Evaluating outcomes. Effective stimulation of the appropriate acupressure points should reduce or eliminate symptoms. Optimal results for a variety of symptoms have been achieved in one week with daily use in conjunction with breathing exercises and other relaxation techniques. As an NP who incorporates acupressure in my practice, I have observed prolonged patient relief from chronic symptoms (specifically neck and low back pain) with acupressure treatments administered three to four times weekly and from acute symptoms with daily acupressure treatments. If no improvement is noted after several days, other integrative or conventional modalities should be used.

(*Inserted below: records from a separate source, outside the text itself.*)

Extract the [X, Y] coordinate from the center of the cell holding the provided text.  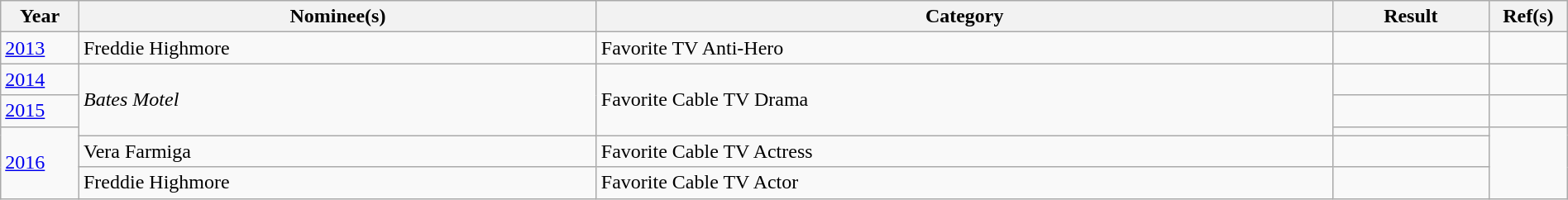
Bates Motel [337, 99]
2013 [40, 48]
Vera Farmiga [337, 151]
2014 [40, 79]
Year [40, 17]
Favorite Cable TV Actress [964, 151]
Category [964, 17]
Favorite Cable TV Actor [964, 183]
2016 [40, 162]
Nominee(s) [337, 17]
Favorite Cable TV Drama [964, 99]
Ref(s) [1528, 17]
2015 [40, 111]
Result [1411, 17]
Favorite TV Anti-Hero [964, 48]
Locate the cell with the specified text and output its (x, y) center coordinate. 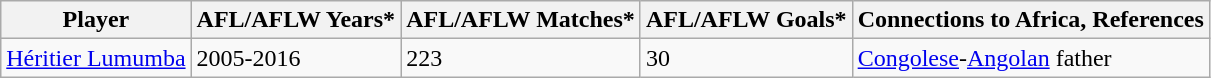
AFL/AFLW Years* (296, 20)
AFL/AFLW Goals* (746, 20)
2005-2016 (296, 58)
Player (96, 20)
223 (521, 58)
AFL/AFLW Matches* (521, 20)
Héritier Lumumba (96, 58)
30 (746, 58)
Connections to Africa, References (1030, 20)
Congolese-Angolan father (1030, 58)
Output the (x, y) coordinate of the center of the cell containing the given text.  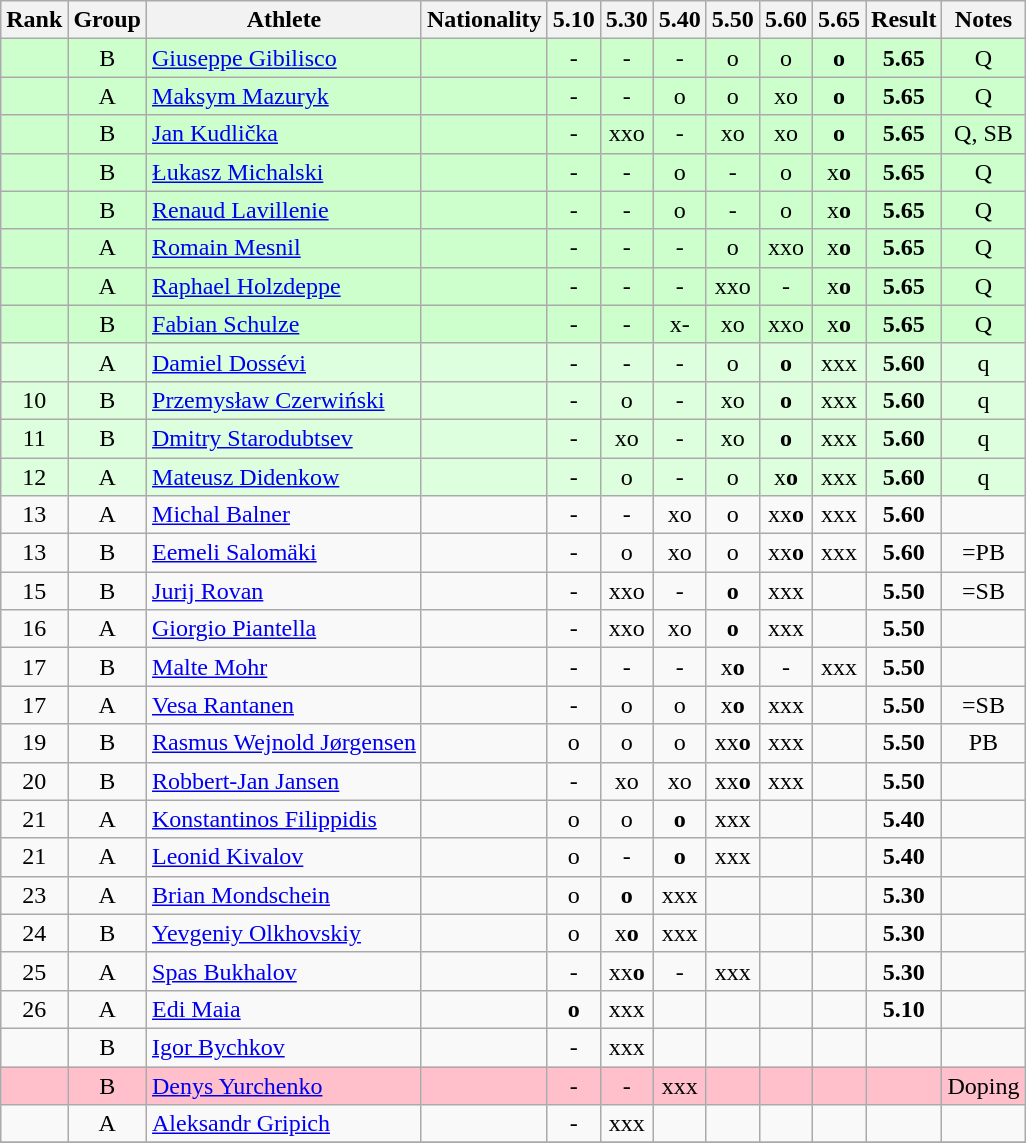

A survey of more than 700 critical care nurses found that those who used integrative therapies in their personal lives were more knowledgeable about these therapies and more likely to use these approaches in their professional practice. Learning acupressure techniques for self-care allows the practitioner to gain confidence and experience that can be brought to the clinical setting. While it takes some advanced training to reap all the benefits of acupressure, Gach provides a short and reliable resource practitioners can use to guide them in using acupressure both personally and professionally to treat numerous symptoms and conditions. The techniques described previously for pain and nausea can be used in acute (hospital), outpatient (clinic), and long-term (transitional care or nursing home) settings. Many hospitals currently use manual P6 acupoint stimulation and nausea bands to prevent postoperative, chemotherapy-induced, and pregnancy-related nausea.

Integrative nursing practice uses evidence-based practice to promote patients’ ability to heal, emphasizing the use of the least invasive interventions. Integrative practice allows nurses to use acupressure alone or in conjunction with other approaches to treat moderate to severe symptoms.

Nurses are encouraged to check with their state boards of nursing regarding the use of integrative therapies. In many states, integrative therapies are within a nurse’s scope of practice; some state boards clarify this on their Web sites. Several states, including Minnesota, Texas, North Dakota, and North Carolina, include the use of integrative therapies in their scope of nursing practice guidelines.


While research on the use of acupressure and other integrative therapies within the nursing and medical communities is increasing, many investigators have pointed out that, to establish best practices, a greater number of well-designed trials are needed, as well as supportive funding. Current standardized research methodologies are not designed to capture all that integrative therapies encompass, such as the influence of the relationship between patient and practitioner, the senses the patient employs, or the patient’s past experiences and memories, all of which may affect the patient’s interpretation of the experience and therefore the outcomes. Innovative research methods are needed to capture these variables.

It is important that future researchers determine which symptoms, disease processes, and wellness practices are best treated with which of the multitude of integrative therapies available. Not all modalities are appropriate for all circumstances, and it is vital for practitioners, in partnership with patients, to choose the therapies that are most effective for the patients’ specific symptoms.